Well, let me take a run at this—keeping in mind C.S. Lewis’ beautiful quote that headed this reflection: “I believe in Christ like I believe in the sun—not because I can see it, but by it, I can see everything else.”

This quote is about the hope inherent in the Good News of Jesus’ resurrection to life.  Here Lewis is pointing to the fact that Jesus, fully human and at the same time, fully divine, has been revealed to be the Christ—the Messiah. All the events of his life point to this—his healing and preaching and teaching.

What Lewis grasps so beautifully though, is that the Resurrection changes everything. It becomes the lens through which we see everything. This is why Christians rather awkwardly, at least for our secular society, insist on a bodily death and resurrection. For, as theologian Benjamin Myers says, “If Christ is not raised in bodily form, then he would remain foreign to embodied human experience, to all those awkward joys and sorrows of social life. It is bodily resurrection that secures Christ’s relevance to our lives here and now.”

In Jesus’ resurrection, heaven and earth are united and something new is created. In other words, the Resurrection secures a ‘do-over’ for humanity. The Church is that new creation. She is in herself a sign of resurrection life—a changed community whose mandate is to “Go, tell.”  She works from transformation for transformation. She is God’s plan A to work for the good of the whole world—in truth, there is no plan B!

▶ DATA BLOCK
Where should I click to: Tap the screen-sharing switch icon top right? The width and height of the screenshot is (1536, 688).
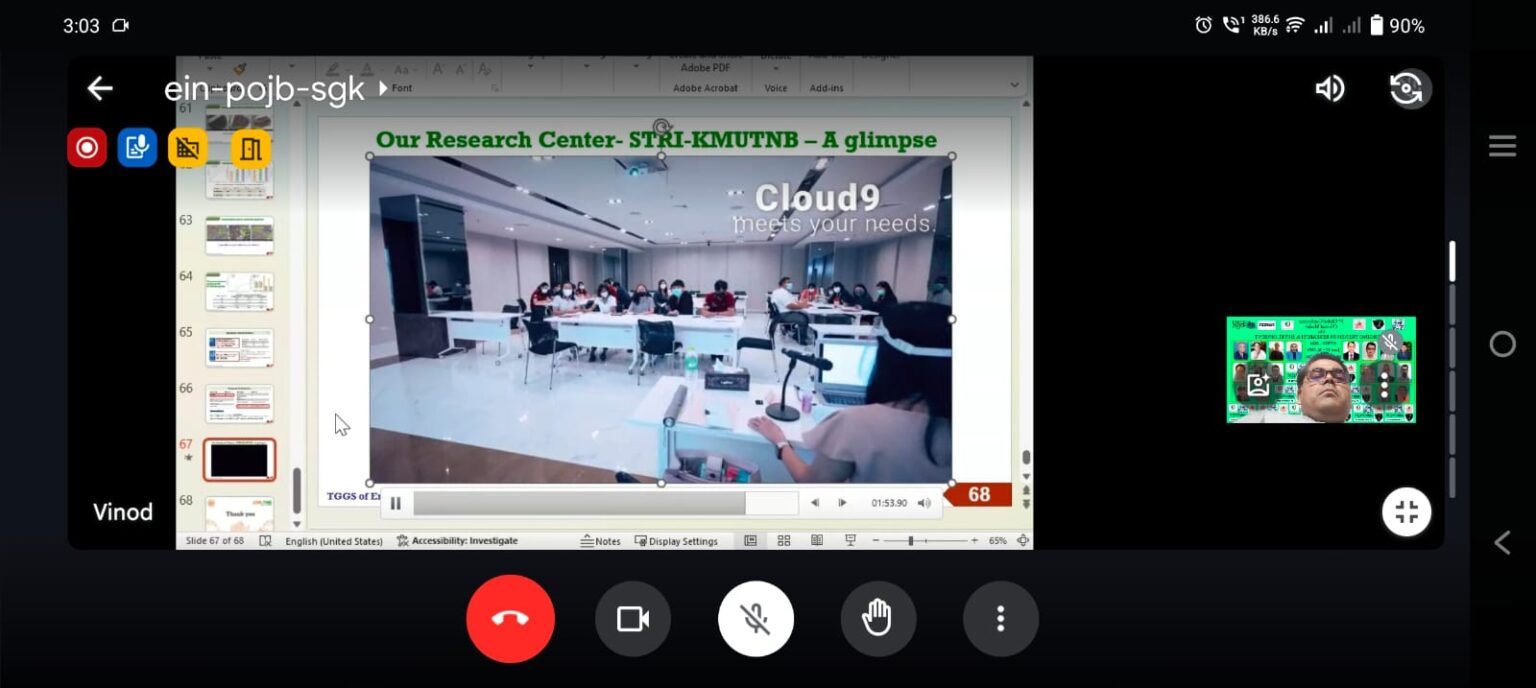(1406, 88)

▶ BRIEF
Copy out the reflection on the Resurrection starting at "In Jesus’ resurrection, heaven" and ending at "is no plan B!", swapping "do-over" for "fresh start". The lines have no connection to the reflection on the Resurrection.

▶ TASK ANSWER
In Jesus’ resurrection, heaven and earth are united and something new is created. In other words, the Resurrection secures a ‘fresh start’ for humanity. The Church is that new creation. She is in herself a sign of resurrection life—a changed community whose mandate is to “Go, tell.”  She works from transformation for transformation. She is God’s plan A to work for the good of the whole world—in truth, there is no plan B!